Define $n \in \mathbb{N}^* $ and $\overline{abcd}$ 4 digit number to satisfy the following equation: $$ \overline{abcd} + \frac{\overline{abcd}}{6} + \frac{\overline{abcd}}{6^2} + ... + \frac{\overline{abcd}}{6^n} = \frac{6^{n+1} -1}{5} $$
I've been trying to write up the sum of the geometric progression with $a_1=\overline{abcd}$ and $q=\frac{1}{6}$, and then find an $n$ to get a 4 digit number, but no luck, for $n=4$ for example I don't get a whole number.
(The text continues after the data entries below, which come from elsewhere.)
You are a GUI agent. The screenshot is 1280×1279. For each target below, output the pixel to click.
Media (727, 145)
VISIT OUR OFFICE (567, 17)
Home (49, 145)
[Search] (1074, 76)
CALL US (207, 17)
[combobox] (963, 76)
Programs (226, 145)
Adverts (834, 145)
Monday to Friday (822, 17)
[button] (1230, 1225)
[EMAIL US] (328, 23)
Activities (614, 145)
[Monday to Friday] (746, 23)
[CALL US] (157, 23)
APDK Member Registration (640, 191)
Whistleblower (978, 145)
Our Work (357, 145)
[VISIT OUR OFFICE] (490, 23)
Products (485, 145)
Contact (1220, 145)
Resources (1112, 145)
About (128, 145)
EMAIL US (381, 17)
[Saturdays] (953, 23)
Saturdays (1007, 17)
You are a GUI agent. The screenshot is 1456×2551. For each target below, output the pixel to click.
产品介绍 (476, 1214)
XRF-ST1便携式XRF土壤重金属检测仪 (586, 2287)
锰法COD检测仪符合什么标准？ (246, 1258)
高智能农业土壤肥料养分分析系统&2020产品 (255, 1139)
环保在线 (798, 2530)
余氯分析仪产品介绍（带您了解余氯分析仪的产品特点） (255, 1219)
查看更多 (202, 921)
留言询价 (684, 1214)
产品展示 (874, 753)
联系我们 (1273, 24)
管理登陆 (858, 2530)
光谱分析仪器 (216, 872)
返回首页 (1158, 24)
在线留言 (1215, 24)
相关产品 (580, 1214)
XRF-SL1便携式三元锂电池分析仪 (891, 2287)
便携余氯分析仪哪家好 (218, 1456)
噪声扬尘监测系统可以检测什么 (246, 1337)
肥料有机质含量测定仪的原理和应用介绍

So we have a $4$-digit number $x$ and the equation $$ x(1+\tfrac16+\tfrac1{6^2}+...+\tfrac1{6^n})=\frac{6^{n+1}-1}{6-1} $$ where we know that partial sums for the geometric series with powers of $q=\frac16$ have the form $$ 1+\tfrac16+...+\tfrac1{6^n}=\frac{1-\frac1{6^{n+1}}}{1-\frac1{6}}=\frac{6^{n+1}-1}{6^{n+1}-6^n} $$ Dividing by this expression on both sides in the original equation then yields $$ x=\frac{6^{n+1}-6^n}{6-1}=\frac{6^n(6-1)}{6-1}=6^n $$ and to have a $4$-digit number we want $3\leq \log_{10}(x)\leq4$ meaning $$ 3\leq \log_{10}(6^n)=n\cdot\log_{10}(6)\leq 4 $$ and we see that $$ 3.855\approx\frac3{\log_{10}(6)}\leq n\leq\frac{4}{\log_{10}(6)}\leq5.140 $$ showing that $n=4,x=6^4=1296$ or $n=5,x=6^5=7776$ will work.